— BEGIN SUPPLIED RECORDS —

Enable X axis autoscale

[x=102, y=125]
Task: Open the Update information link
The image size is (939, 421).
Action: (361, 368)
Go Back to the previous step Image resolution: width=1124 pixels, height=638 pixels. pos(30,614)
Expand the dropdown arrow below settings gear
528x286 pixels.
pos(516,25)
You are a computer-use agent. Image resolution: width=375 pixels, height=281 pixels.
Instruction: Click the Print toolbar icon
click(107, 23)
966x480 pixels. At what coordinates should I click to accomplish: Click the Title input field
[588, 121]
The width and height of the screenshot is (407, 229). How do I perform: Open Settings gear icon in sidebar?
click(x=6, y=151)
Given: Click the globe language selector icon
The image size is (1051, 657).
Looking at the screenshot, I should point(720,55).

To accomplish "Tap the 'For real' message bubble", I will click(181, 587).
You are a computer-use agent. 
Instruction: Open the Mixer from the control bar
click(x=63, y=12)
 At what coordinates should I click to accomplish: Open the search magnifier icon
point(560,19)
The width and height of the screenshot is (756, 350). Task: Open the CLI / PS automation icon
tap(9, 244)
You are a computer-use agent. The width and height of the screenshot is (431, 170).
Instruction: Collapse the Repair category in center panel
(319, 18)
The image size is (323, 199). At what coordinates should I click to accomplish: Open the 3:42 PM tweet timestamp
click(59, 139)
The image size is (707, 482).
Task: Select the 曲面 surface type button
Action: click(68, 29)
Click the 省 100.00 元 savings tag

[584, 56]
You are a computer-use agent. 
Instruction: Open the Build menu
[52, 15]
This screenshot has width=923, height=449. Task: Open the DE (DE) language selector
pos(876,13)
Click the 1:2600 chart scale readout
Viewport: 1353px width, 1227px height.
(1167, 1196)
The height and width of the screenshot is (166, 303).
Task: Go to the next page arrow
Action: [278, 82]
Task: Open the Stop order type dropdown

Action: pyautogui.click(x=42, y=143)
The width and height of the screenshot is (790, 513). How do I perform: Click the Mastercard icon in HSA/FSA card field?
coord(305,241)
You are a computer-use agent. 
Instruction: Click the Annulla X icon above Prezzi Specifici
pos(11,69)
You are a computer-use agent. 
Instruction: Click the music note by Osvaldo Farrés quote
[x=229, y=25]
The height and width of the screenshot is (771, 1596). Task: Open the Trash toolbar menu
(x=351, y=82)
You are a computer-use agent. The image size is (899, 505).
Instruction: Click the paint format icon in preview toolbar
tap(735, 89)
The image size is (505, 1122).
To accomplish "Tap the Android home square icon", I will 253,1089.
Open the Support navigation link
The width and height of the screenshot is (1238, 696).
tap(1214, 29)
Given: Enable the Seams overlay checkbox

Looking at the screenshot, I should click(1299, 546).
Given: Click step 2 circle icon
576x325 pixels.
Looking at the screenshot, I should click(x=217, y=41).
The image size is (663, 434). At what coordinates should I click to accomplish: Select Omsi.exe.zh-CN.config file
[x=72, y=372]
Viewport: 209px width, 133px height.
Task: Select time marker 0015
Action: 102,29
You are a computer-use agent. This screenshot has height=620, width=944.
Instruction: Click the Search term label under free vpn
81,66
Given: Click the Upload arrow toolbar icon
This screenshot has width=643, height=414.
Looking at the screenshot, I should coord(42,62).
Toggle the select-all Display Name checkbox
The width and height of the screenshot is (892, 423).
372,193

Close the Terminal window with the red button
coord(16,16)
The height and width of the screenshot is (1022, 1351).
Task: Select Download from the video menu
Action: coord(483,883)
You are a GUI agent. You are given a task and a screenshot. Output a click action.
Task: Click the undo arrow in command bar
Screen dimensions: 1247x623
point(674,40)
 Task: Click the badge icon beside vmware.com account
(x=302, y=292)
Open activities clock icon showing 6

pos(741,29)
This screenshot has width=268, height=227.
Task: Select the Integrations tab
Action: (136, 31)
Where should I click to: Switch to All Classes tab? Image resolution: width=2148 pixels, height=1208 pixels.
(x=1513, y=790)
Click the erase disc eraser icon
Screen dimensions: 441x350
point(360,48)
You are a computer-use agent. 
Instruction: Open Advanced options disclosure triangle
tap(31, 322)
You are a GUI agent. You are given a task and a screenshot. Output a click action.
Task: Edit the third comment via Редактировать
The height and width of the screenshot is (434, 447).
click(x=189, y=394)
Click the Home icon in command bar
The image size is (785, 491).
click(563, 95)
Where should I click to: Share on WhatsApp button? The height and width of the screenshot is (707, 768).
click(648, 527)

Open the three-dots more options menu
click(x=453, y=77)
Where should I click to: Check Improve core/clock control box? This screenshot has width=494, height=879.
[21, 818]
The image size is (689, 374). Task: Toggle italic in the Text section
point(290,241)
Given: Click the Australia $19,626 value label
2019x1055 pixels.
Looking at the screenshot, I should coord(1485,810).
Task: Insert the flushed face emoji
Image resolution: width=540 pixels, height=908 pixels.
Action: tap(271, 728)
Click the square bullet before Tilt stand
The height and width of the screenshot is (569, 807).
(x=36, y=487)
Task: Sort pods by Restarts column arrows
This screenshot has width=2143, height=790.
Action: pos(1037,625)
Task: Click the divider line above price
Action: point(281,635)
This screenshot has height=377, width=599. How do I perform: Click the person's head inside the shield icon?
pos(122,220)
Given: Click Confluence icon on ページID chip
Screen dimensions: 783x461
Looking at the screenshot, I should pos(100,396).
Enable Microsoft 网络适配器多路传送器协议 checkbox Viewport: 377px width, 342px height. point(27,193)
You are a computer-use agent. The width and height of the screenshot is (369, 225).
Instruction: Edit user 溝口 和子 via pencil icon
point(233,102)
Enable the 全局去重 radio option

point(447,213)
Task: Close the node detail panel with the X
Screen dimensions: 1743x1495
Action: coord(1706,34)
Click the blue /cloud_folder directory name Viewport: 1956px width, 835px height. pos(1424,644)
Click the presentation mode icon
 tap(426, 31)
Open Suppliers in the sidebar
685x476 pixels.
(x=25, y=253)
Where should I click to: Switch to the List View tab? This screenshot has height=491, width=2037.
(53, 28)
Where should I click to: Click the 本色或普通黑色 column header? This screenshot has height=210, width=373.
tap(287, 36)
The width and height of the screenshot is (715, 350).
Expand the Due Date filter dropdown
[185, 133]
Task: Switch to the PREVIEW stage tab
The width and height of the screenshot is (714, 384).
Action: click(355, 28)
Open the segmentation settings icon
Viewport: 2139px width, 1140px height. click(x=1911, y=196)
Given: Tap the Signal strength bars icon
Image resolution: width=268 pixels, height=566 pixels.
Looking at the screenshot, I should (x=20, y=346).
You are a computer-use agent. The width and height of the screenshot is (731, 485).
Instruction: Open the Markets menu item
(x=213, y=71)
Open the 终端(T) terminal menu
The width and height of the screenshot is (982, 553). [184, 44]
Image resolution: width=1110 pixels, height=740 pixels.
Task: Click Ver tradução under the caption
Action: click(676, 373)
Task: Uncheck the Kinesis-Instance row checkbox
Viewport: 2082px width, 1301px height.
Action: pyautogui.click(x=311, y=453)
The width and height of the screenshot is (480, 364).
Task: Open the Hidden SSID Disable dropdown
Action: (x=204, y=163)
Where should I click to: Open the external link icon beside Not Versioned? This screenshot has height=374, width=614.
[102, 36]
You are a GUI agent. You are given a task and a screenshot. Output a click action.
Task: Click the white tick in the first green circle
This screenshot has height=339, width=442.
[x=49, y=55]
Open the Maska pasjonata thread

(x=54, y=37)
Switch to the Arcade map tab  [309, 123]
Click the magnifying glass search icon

— END SUPPLIED RECORDS —

**GOAL**
Convert every line of the records above into a numbered list, dropping the blank lines.

**WRITTEN RESPONSE**
1. Enable X axis autoscale
2. [x=102, y=125]
3. Task: Open the Update information link
4. The image size is (939, 421).
5. Action: (361, 368)
6. Go Back to the previous step Image resolution: width=1124 pixels, height=638 pixels. pos(30,614)
7. Expand the dropdown arrow below settings gear
8. 528x286 pixels.
9. pos(516,25)
10. You are a computer-use agent. Image resolution: width=375 pixels, height=281 pixels.
11. Instruction: Click the Print toolbar icon
12. click(107, 23)
13. 966x480 pixels. At what coordinates should I click to accomplish: Click the Title input field
14. [588, 121]
15. The width and height of the screenshot is (407, 229). How do I perform: Open Settings gear icon in sidebar?
16. click(x=6, y=151)
17. Given: Click the globe language selector icon
18. The image size is (1051, 657).
19. Looking at the screenshot, I should point(720,55).
20. To accomplish "Tap the 'For real' message bubble", I will click(181, 587).
21. You are a computer-use agent. 
22. Instruction: Open the Mixer from the control bar
23. click(x=63, y=12)
24.  At what coordinates should I click to accomplish: Open the search magnifier icon
25. point(560,19)
26. The width and height of the screenshot is (756, 350). Task: Open the CLI / PS automation icon
27. tap(9, 244)
28. You are a computer-use agent. The width and height of the screenshot is (431, 170).
29. Instruction: Collapse the Repair category in center panel
30. (319, 18)
31. The image size is (323, 199). At what coordinates should I click to accomplish: Open the 3:42 PM tweet timestamp
32. click(59, 139)
33. The image size is (707, 482).
34. Task: Select the 曲面 surface type button
35. Action: click(68, 29)
36. Click the 省 100.00 元 savings tag
37. [584, 56]
38. You are a computer-use agent. 
39. Instruction: Open the Build menu
40. [52, 15]
41. This screenshot has width=923, height=449. Task: Open the DE (DE) language selector
42. pos(876,13)
43. Click the 1:2600 chart scale readout
44. Viewport: 1353px width, 1227px height.
45. (1167, 1196)
46. The height and width of the screenshot is (166, 303).
47. Task: Go to the next page arrow
48. Action: [278, 82]
49. Task: Open the Stop order type dropdown
50. Action: pyautogui.click(x=42, y=143)
51. The width and height of the screenshot is (790, 513). How do I perform: Click the Mastercard icon in HSA/FSA card field?
52. coord(305,241)
53. You are a computer-use agent. 
54. Instruction: Click the Annulla X icon above Prezzi Specifici
55. pos(11,69)
56. You are a computer-use agent. 
57. Instruction: Click the music note by Osvaldo Farrés quote
58. [x=229, y=25]
59. The height and width of the screenshot is (771, 1596). Task: Open the Trash toolbar menu
60. (x=351, y=82)
61. You are a computer-use agent. The image size is (899, 505).
62. Instruction: Click the paint format icon in preview toolbar
63. tap(735, 89)
64. The image size is (505, 1122).
65. To accomplish "Tap the Android home square icon", I will 253,1089.
66. Open the Support navigation link
67. The width and height of the screenshot is (1238, 696).
68. tap(1214, 29)
69. Given: Enable the Seams overlay checkbox
70. Looking at the screenshot, I should click(1299, 546).
71. Given: Click step 2 circle icon
72. 576x325 pixels.
73. Looking at the screenshot, I should click(x=217, y=41).
74. The image size is (663, 434). At what coordinates should I click to accomplish: Select Omsi.exe.zh-CN.config file
75. [x=72, y=372]
76. Viewport: 209px width, 133px height.
77. Task: Select time marker 0015
78. Action: 102,29
79. You are a computer-use agent. This screenshot has height=620, width=944.
80. Instruction: Click the Search term label under free vpn
81. 81,66
82. Given: Click the Upload arrow toolbar icon
83. This screenshot has width=643, height=414.
84. Looking at the screenshot, I should coord(42,62).
85. Toggle the select-all Display Name checkbox
86. The width and height of the screenshot is (892, 423).
87. 372,193
88. Close the Terminal window with the red button
89. coord(16,16)
90. The height and width of the screenshot is (1022, 1351).
91. Task: Select Download from the video menu
92. Action: coord(483,883)
93. You are a GUI agent. You are given a task and a screenshot. Output a click action.
94. Task: Click the undo arrow in command bar
95. Screen dimensions: 1247x623
96. point(674,40)
97.  Task: Click the badge icon beside vmware.com account
98. (x=302, y=292)
99. Open activities clock icon showing 6
100. pos(741,29)
101. This screenshot has width=268, height=227.
102. Task: Select the Integrations tab
103. Action: (136, 31)
104. Where should I click to: Switch to All Classes tab? Image resolution: width=2148 pixels, height=1208 pixels.
105. (x=1513, y=790)
106. Click the erase disc eraser icon
107. Screen dimensions: 441x350
108. point(360,48)
109. You are a computer-use agent. 
110. Instruction: Open Advanced options disclosure triangle
111. tap(31, 322)
112. You are a GUI agent. You are given a task and a screenshot. Output a click action.
113. Task: Edit the third comment via Редактировать
114. The height and width of the screenshot is (434, 447).
115. click(x=189, y=394)
116. Click the Home icon in command bar
117. The image size is (785, 491).
118. click(563, 95)
119. Where should I click to: Share on WhatsApp button? The height and width of the screenshot is (707, 768).
120. click(648, 527)
121. Open the three-dots more options menu
122. click(x=453, y=77)
123. Where should I click to: Check Improve core/clock control box? This screenshot has width=494, height=879.
124. [21, 818]
125. The image size is (689, 374). Task: Toggle italic in the Text section
126. point(290,241)
127. Given: Click the Australia $19,626 value label
128. 2019x1055 pixels.
129. Looking at the screenshot, I should coord(1485,810).
130. Task: Insert the flushed face emoji
131. Image resolution: width=540 pixels, height=908 pixels.
132. Action: tap(271, 728)
133. Click the square bullet before Tilt stand
134. The height and width of the screenshot is (569, 807).
135. (x=36, y=487)
136. Task: Sort pods by Restarts column arrows
137. This screenshot has width=2143, height=790.
138. Action: pos(1037,625)
139. Task: Click the divider line above price
140. Action: point(281,635)
141. This screenshot has height=377, width=599. How do I perform: Click the person's head inside the shield icon?
142. pos(122,220)
143. Given: Click Confluence icon on ページID chip
144. Screen dimensions: 783x461
145. Looking at the screenshot, I should pos(100,396).
146. Enable Microsoft 网络适配器多路传送器协议 checkbox Viewport: 377px width, 342px height. point(27,193)
147. You are a computer-use agent. The width and height of the screenshot is (369, 225).
148. Instruction: Edit user 溝口 和子 via pencil icon
149. point(233,102)
150. Enable the 全局去重 radio option
151. point(447,213)
152. Task: Close the node detail panel with the X
153. Screen dimensions: 1743x1495
154. Action: coord(1706,34)
155. Click the blue /cloud_folder directory name Viewport: 1956px width, 835px height. pos(1424,644)
156. Click the presentation mode icon
157.  tap(426, 31)
158. Open Suppliers in the sidebar
159. 685x476 pixels.
160. (x=25, y=253)
161. Where should I click to: Switch to the List View tab? This screenshot has height=491, width=2037.
162. (53, 28)
163. Where should I click to: Click the 本色或普通黑色 column header? This screenshot has height=210, width=373.
164. tap(287, 36)
165. The width and height of the screenshot is (715, 350).
166. Expand the Due Date filter dropdown
167. [185, 133]
168. Task: Switch to the PREVIEW stage tab
169. The width and height of the screenshot is (714, 384).
170. Action: click(355, 28)
171. Open the segmentation settings icon
172. Viewport: 2139px width, 1140px height. click(x=1911, y=196)
173. Given: Tap the Signal strength bars icon
174. Image resolution: width=268 pixels, height=566 pixels.
175. Looking at the screenshot, I should (x=20, y=346).
176. You are a computer-use agent. The width and height of the screenshot is (731, 485).
177. Instruction: Open the Markets menu item
178. (x=213, y=71)
179. Open the 终端(T) terminal menu
180. The width and height of the screenshot is (982, 553). [184, 44]
181. Image resolution: width=1110 pixels, height=740 pixels.
182. Task: Click Ver tradução under the caption
183. Action: click(676, 373)
184. Task: Uncheck the Kinesis-Instance row checkbox
185. Viewport: 2082px width, 1301px height.
186. Action: pyautogui.click(x=311, y=453)
187. The width and height of the screenshot is (480, 364).
188. Task: Open the Hidden SSID Disable dropdown
189. Action: (x=204, y=163)
190. Where should I click to: Open the external link icon beside Not Versioned? This screenshot has height=374, width=614.
191. [102, 36]
192. You are a GUI agent. You are given a task and a screenshot. Output a click action.
193. Task: Click the white tick in the first green circle
194. This screenshot has height=339, width=442.
195. [x=49, y=55]
196. Open the Maska pasjonata thread
197. (x=54, y=37)
198. Switch to the Arcade map tab  [309, 123]
199. Click the magnifying glass search icon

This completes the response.